Beijing, with 1 per cent of China's population, has at least 5 per cent of its cars - and the number is increasing by more than 750 a day.
While the city has pledged to halt all construction projects in 2008 to clear the air for the Olympic Games, the volume of traffic is likely to keep growing.
"This city is going to become unliveable" unless limits are imposed on the number of vehicles, says Gilbert Van Kerckhove, director of Beijing Global Strategy Consulting, which is advising Beijing's Government on pre-Olympics development. "It will not be sustainable."
Beijing is spending US$13 billion ($21 billion) to clean up pollution before the Games. The city's air pollution reached a concentration equal to that of New York, Chicago and Atlanta combined in 2004, the US Embassy says. Nitrogen oxide levels were 44 per cent above World Health Organisation standards.
Last year, the level of sulfur dioxide was 11 times higher than in Tokyo and 3.5 times higher than in Hong Kong, says a report by CLSA, the Asian investment banking unit of France's Credit Agricole. It said Singapore had the cleanest air among Asian cities.
"The reason behind Beijing's air quality problem is cars," said Pan Yue, vice-minister of the State Environmental Protection Administration.
"Tremendous environmental problems have been created as a result of this industry's growth."
Private cars, almost unknown in Beijing 15 years ago, are proliferating as rising incomes make them affordable to more people.
Disposable incomes in Beijing jumped 11 per cent to an average 17,653 yuan ($3600) last year and are up 70 per cent from 2000.
For many of Beijing's young professionals, a car is a symbol of freedom and middle-class status as well as a means of transport. Fifty-eight per cent of Beijing residents said owning a car was their "biggest dream", a McKinsey & Co survey found.
Insurance underwriter Song Lifang, 28, bought her first car this month, ignoring objections from her husband, who was concerned that driving on Beijing's gridlocked streets would be a chore.
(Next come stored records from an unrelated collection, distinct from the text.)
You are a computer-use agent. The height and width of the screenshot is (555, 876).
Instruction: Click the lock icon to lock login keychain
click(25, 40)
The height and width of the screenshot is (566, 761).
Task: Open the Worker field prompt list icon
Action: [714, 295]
"After I bought the car, he changed his mind," said Song, who paid 200,000 yuan ($41,000) for a two-door Peugeot 307. "It has changed our lives for the better. It brings us more happiness than most material goods can."
Beijing may need to impose curbs similar to those in Singapore, where quotas, taxes and licence fees help control the number of cars on the road.
Would-be owners first must bid for the right to buy a vehicle and registration fees for new cars exceed the value of the vehicle, says Singapore's Land Transport Authority.
Motorists must also pay electronic toll charges, which vary at different times of the day, and submit to mandatory emission-control inspections.
Still, cars in Beijing aren't the only culprits. Coal-burning homes and factories spew smoke into the atmosphere, and the city is plagued by dust storms that sweep in from surrounding Hebei province and Inner Mongolia - the result of development and deforestation in the past decade.
The Government is moving coal-burning heavy industries such as Beijing Shougang, China's fourth-largest steel-maker, out of the city and plans to make all households use natural gas by 2008.
Even so, Beijing Mayor Wang Qishan says he may be fighting a losing battle in a bid for clear skies.
"The whole world has very high expectations for the 2008 Olympic Games," Wang said. "It is very hard for me, I'm afraid, to do something that will be a pleasant surprise."
Beijing's Olympic organising committee promised to bring the city's air quality within WTO standards in time for the games. It was a matter of face for Beijing and the Government to keep that promise, said Hu Dayuan, an environmental economist at Peking University.
Beijing faces "an extremely grim challenge" in meeting this year's target of 237 days with good or moderate air quality, says the city's environmental protection bureau. The city missed its target for "blue sky" days in the first quarter.
The number of cars in Beijing rose 15 per cent to 2.15 million last year, says the Beijing Municipal Bureau of Statistics, which counts only vehicles registered in the city.
The US Embassy estimated the number of vehicles at 2.5 million at the end of 2004.
Recent Government policies to encourage ownership of small cars are likely to spur growth. Beijing also is building four subway lines to encourage more people to use public transport, part of a US$60 billion pre-Olympics infrastructure spending spree.
But insurance worker Song, who lives beside a subway line, said: "Public transport is too inconvenient."